Marg Scruggs remembered trying to figure out how the market for wheat affected her farm. “One of the first things that happened, the price for farm products was terribly low, partly because of over-production.” These letters and memories point to the mental strength of those who lived through the Dust Bowl and also speak to the farmers’ concern about the economic system. Some farmers turned to the government for support. Soon farmers in the Plains would see a wide array of government programs aimed at their farms, and aimed at the dust.

Government Programs
State and federal programs to aid farmers in the Dust Bowl region increased in the late 1930s. The Drought Relief Service purchased cattle at risk of starvation, processed the cattle fit for consumption, and distributed the meat to needy families. The Farm Security Administration ran camps for migrant workers. The Soil Erosion Service, established in 1933, purchased land most susceptible to erosion and set it aside for what would eventually become part of the United States National Grasslands. The Agricultural Adjustment Act (AAA) of 1933 subsidized farmers for leaving some plots of land fallow in an effort to boost commodity prices.

Farmers accepted government financial aid such as crop subsidies, but many people on the Plains had difficulty accepting food from the government. Marvin Carnagey remembered that his wife did not want to go to a state food bank in Oklahoma: “It embarrassed her to go, but she went, and she got a half a dozen grapefruit, and she said that it wasn’t worth the embarrassment.” Carnagey’s memory illustrates the crisis of identity for farmers on the Plains in the 1930s. Before the Dust Bowl many felt in control of their own destinies, and believed that hard work would bring independence and profits. The years of drought shattered their sense of control over the environment.

Studying the Dust Bowl
Like Plains farmers and government experts in the 1930s, researchers today still seek to learn from the Dust Bowl. Studies by social and physical scientists have produced a broad array of scientific literature since the first wave of New Deal era explanations. Some scholars focus on the economic forces driving agriculture in the Plains during the period. Some examine the endurance, cooperation, and creative responses of local communities to the harsh conditions, including widespread irrigation that uses groundwater. Yet others emphasize the application of improved climate data and atmospheric models to enhance our understanding of the past and to predict future drought-based hazards.
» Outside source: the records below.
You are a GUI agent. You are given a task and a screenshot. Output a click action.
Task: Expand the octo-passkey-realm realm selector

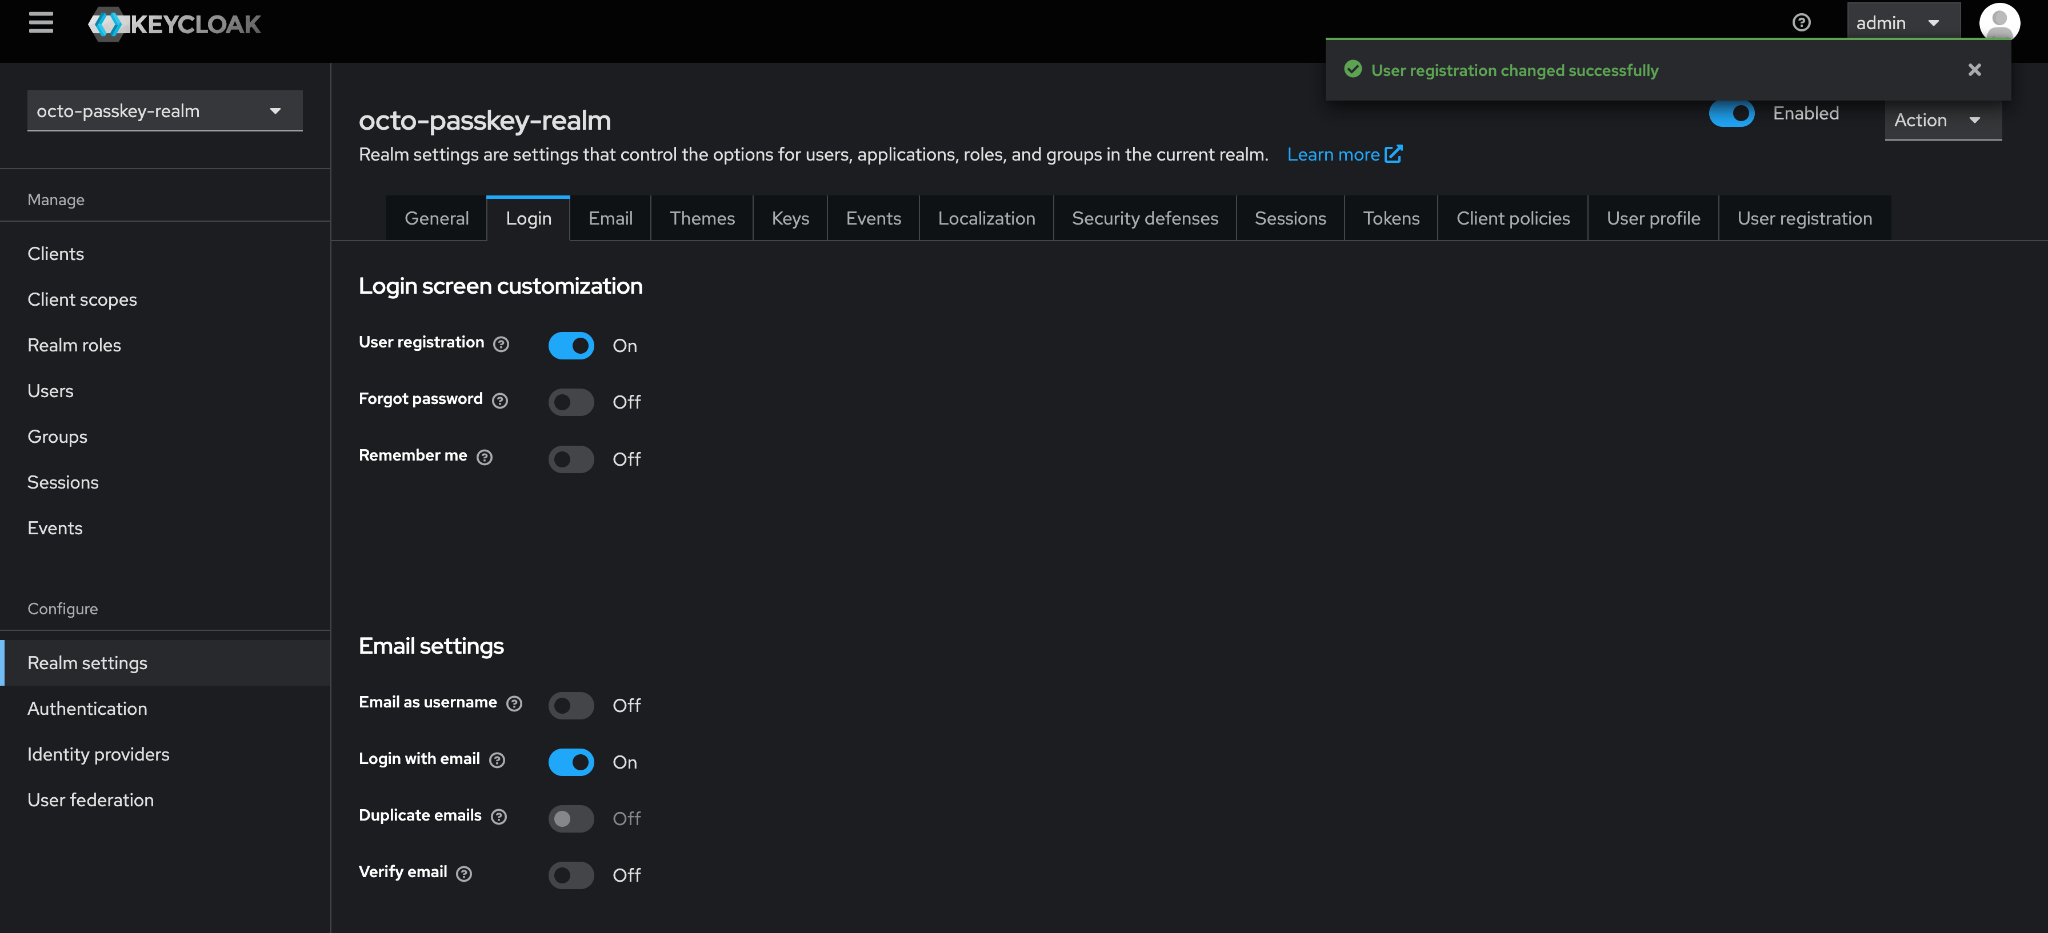(164, 111)
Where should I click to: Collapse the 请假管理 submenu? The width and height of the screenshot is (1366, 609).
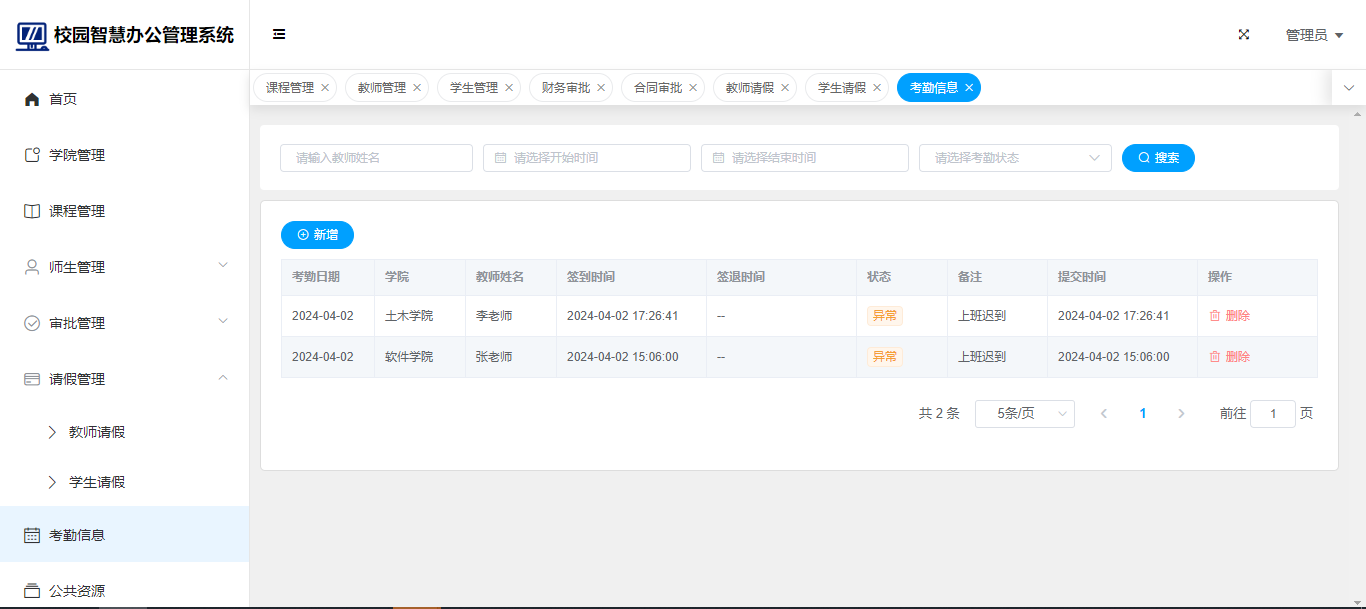pos(223,378)
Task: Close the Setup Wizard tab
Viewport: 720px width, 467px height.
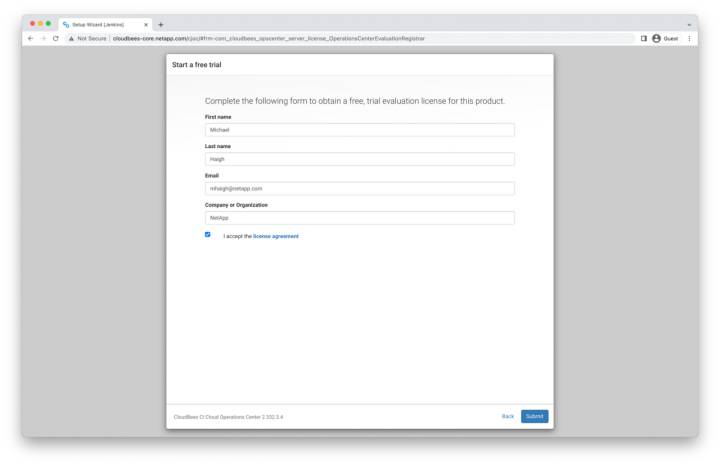Action: coord(146,24)
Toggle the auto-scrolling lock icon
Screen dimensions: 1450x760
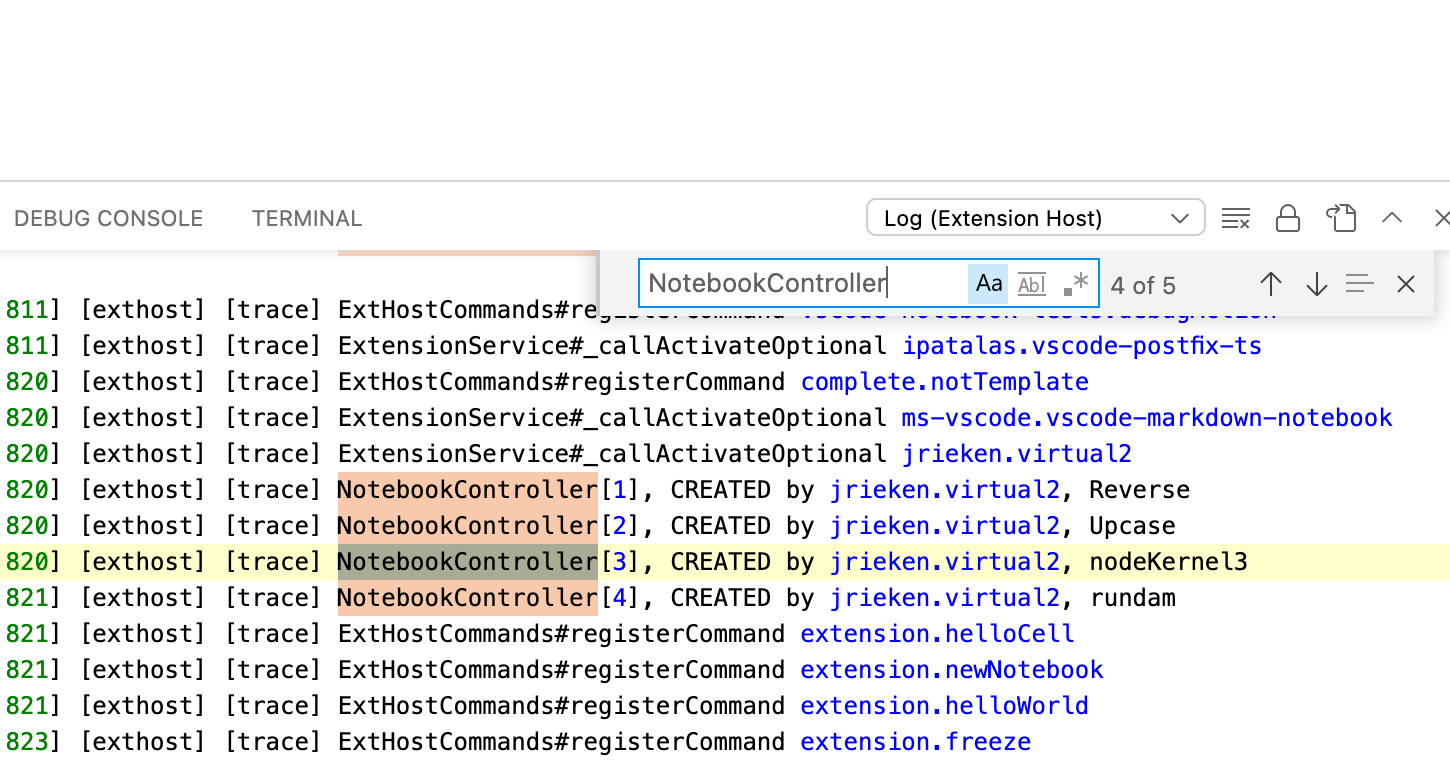coord(1288,218)
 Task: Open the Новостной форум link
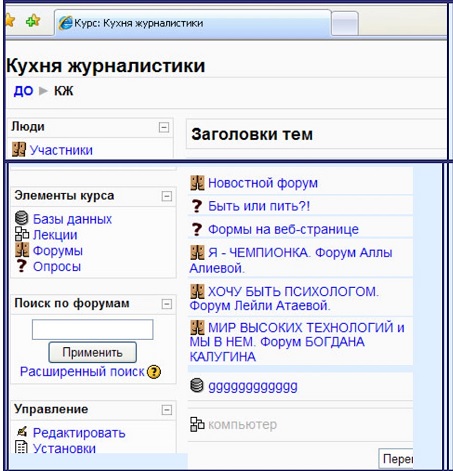pyautogui.click(x=263, y=183)
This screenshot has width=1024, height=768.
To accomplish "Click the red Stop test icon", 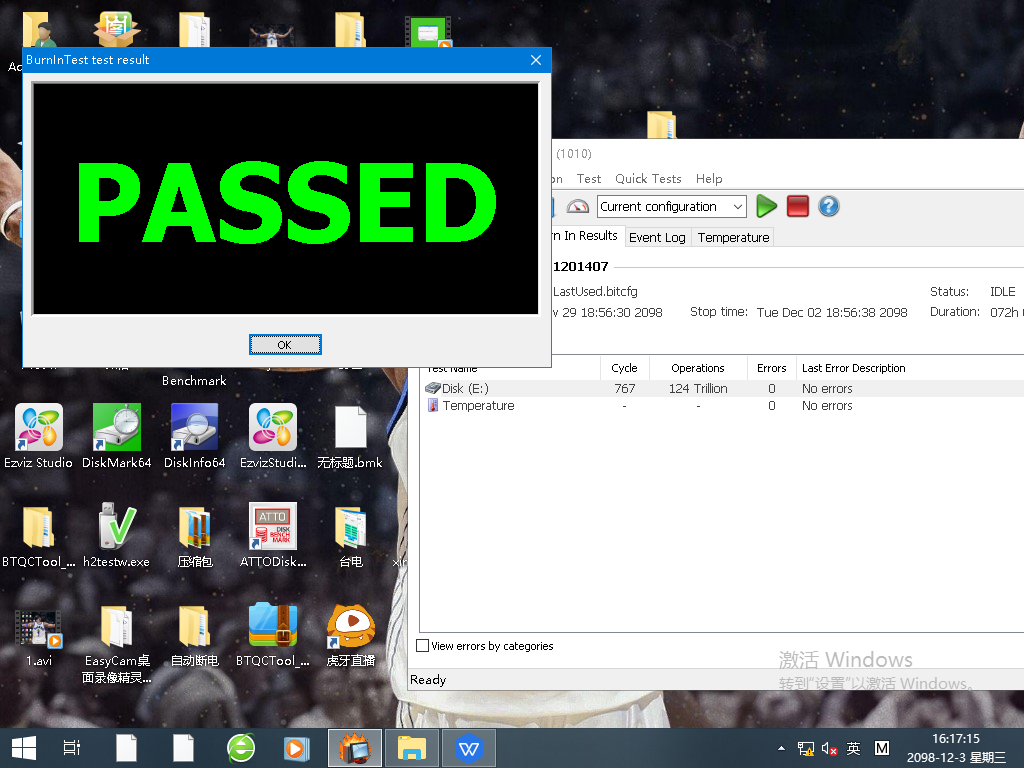I will point(797,206).
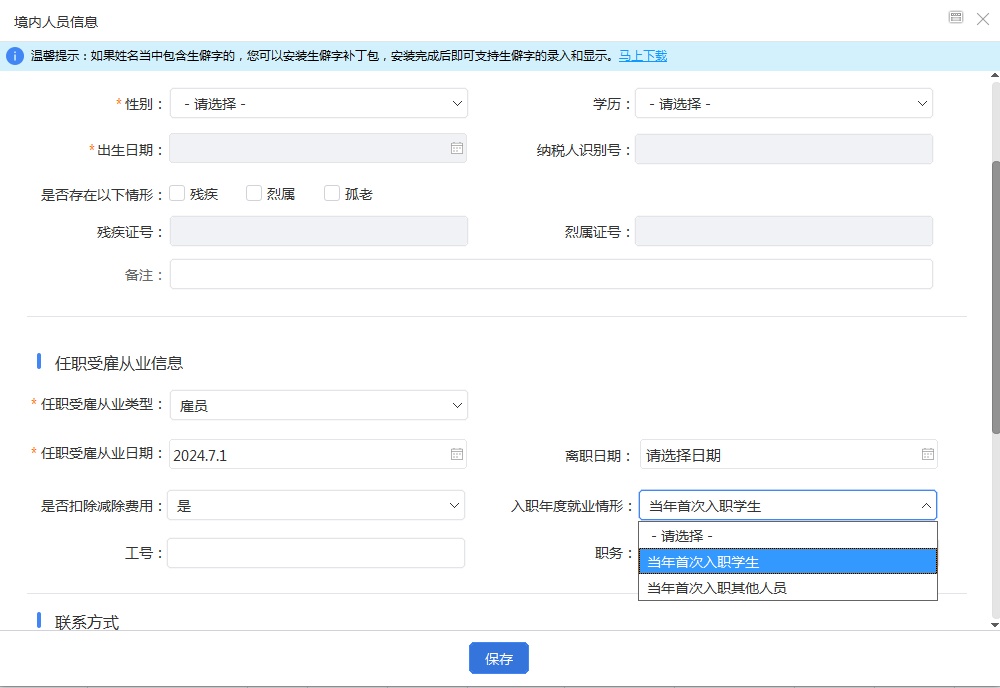Screen dimensions: 1000x688
Task: Select 当年首次入职学生 from the list
Action: point(787,562)
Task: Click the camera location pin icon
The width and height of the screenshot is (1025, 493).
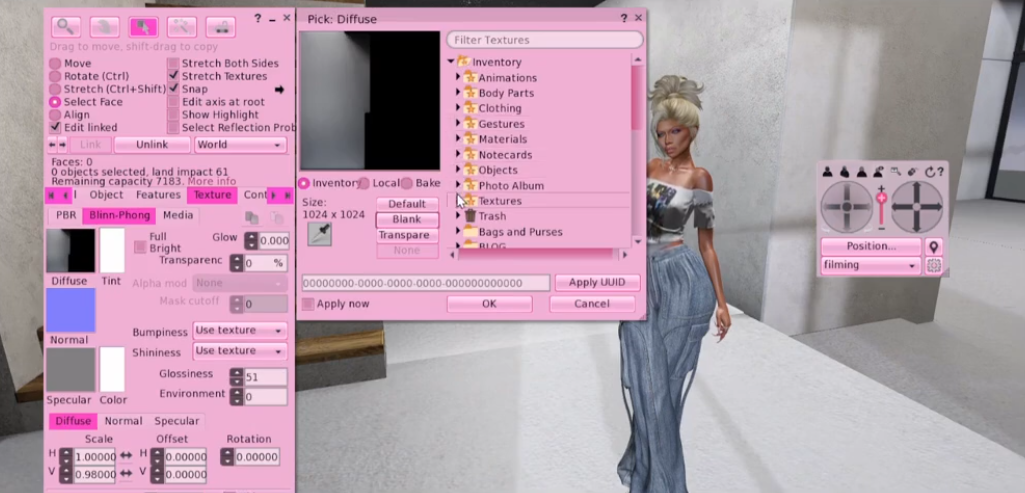Action: point(934,246)
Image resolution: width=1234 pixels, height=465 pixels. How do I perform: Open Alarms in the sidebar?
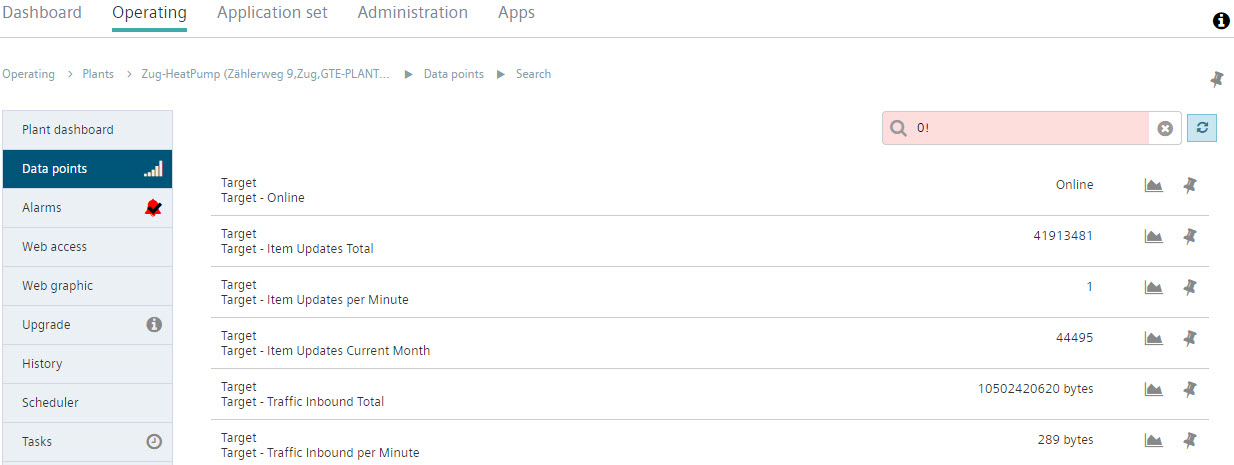click(x=87, y=208)
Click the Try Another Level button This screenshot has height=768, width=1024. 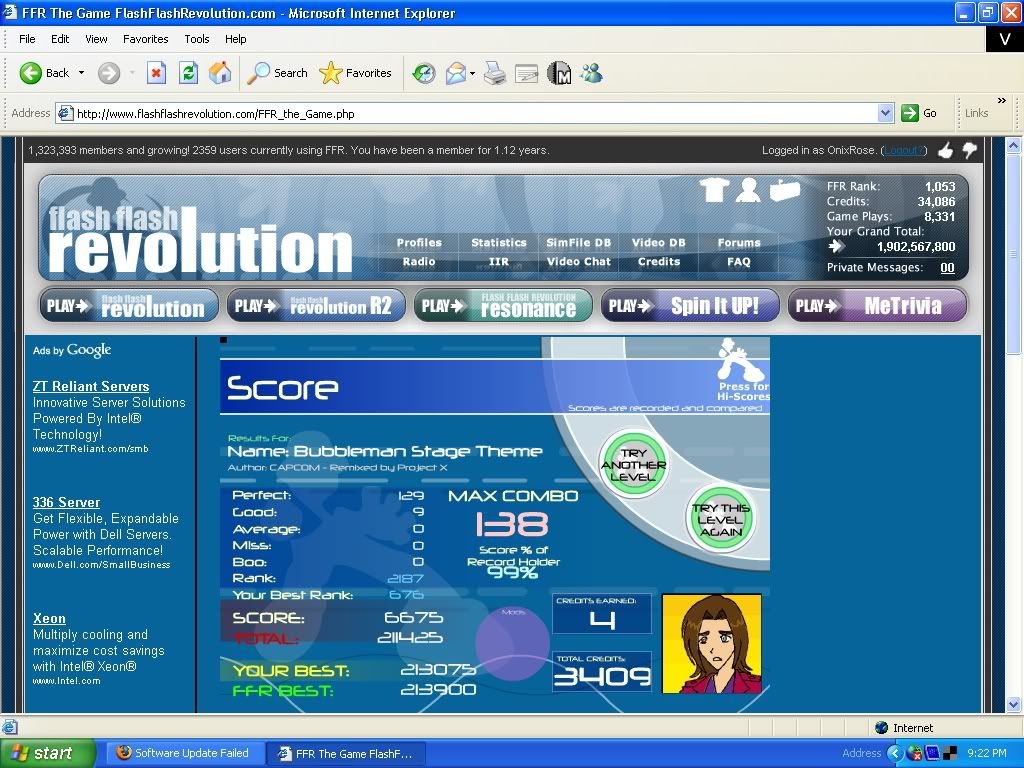click(x=633, y=465)
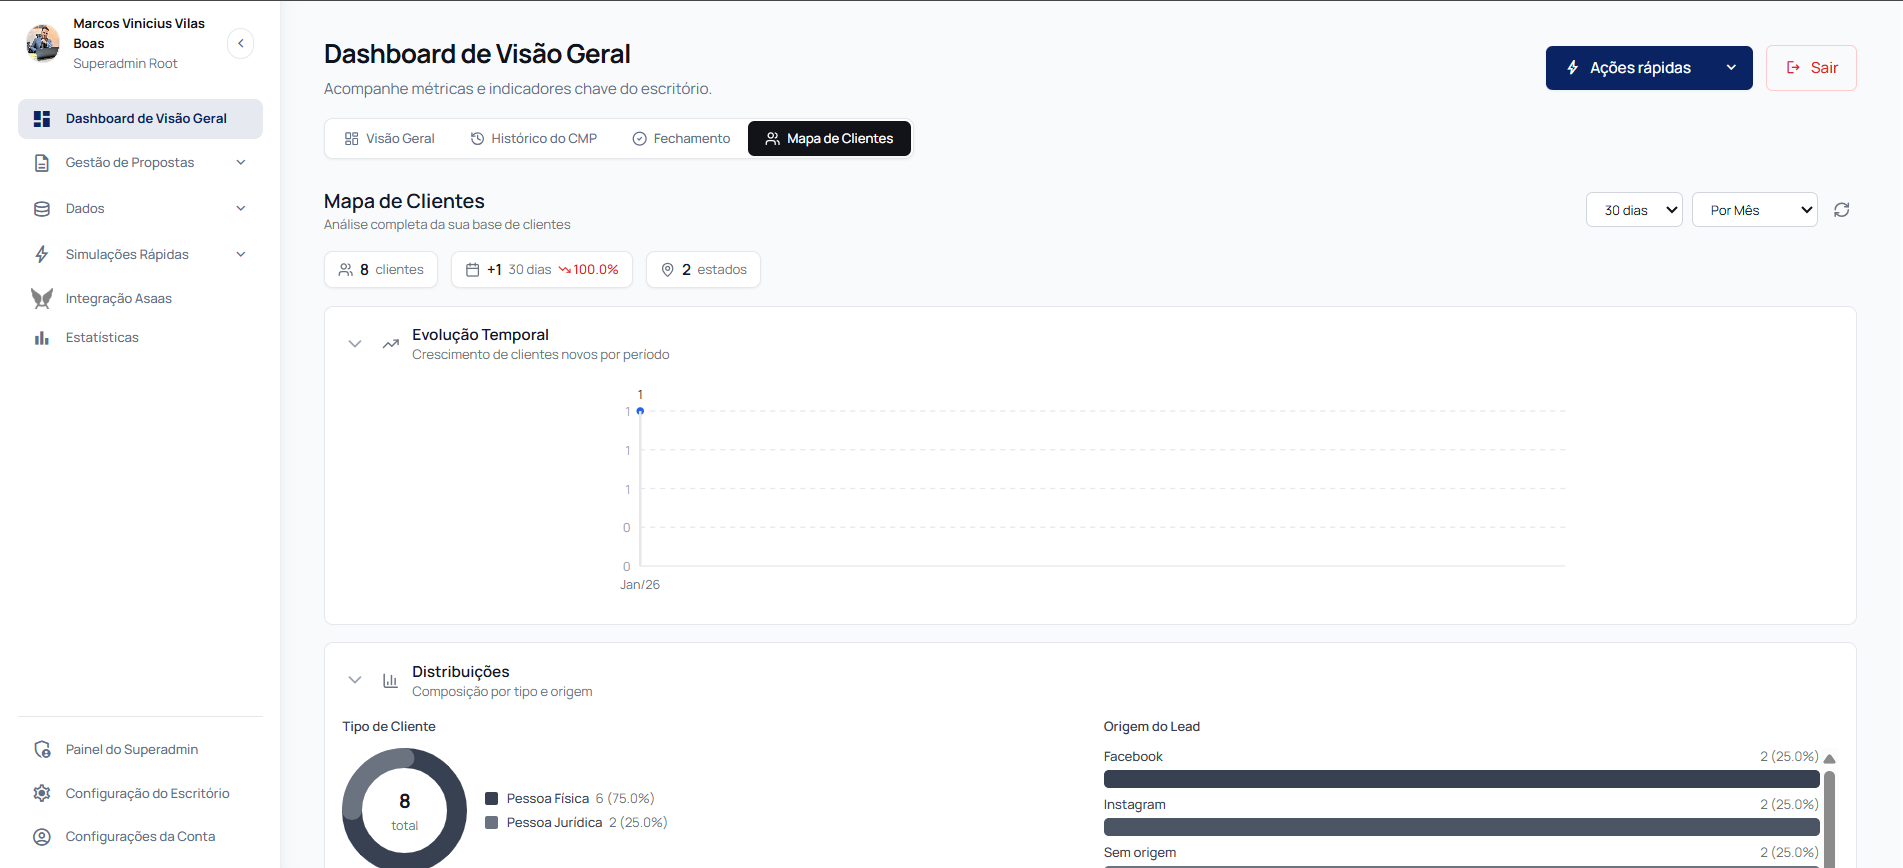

Although scholars continue to explore the Dust Bowl, the general public’s knowledge of the event has eroded. The Federal agencies that blossomed in the immediate wake of the Dust Bowl have helped wipe the dust from the public’s collective memory. Younger generations within the Dust Bowl region know little about what happened and why. Living in an area prone to recurrent drought and facing new environmental challenges, residents can draw on two strong traditions. Resilient communities provide a rich collective memory, while science offers strategies to live within the limits of the environment.

The Plains Today
The people of the Great Plains face new challenges not present in the 1930s. The main source of underground water used for today’s farming decreases every year. For now, farmers can draw water from the aquifer deep in the ground and soak their fields with sprinkler systems that spray water in a wide circle. This use of irrigation diminishes the opportunities for severe dust storms to develop. Dwindling water resources, however, and the high cost of extracting the water threaten to curtail irrigation in the future.


Our best bulwark against another ecological crisis on the Plains remains our collective knowledge. How do we build strong communities? How do we reimagine economic and social systems that fit with the natural environment? The history of the Dust Bowl can inform these discussions.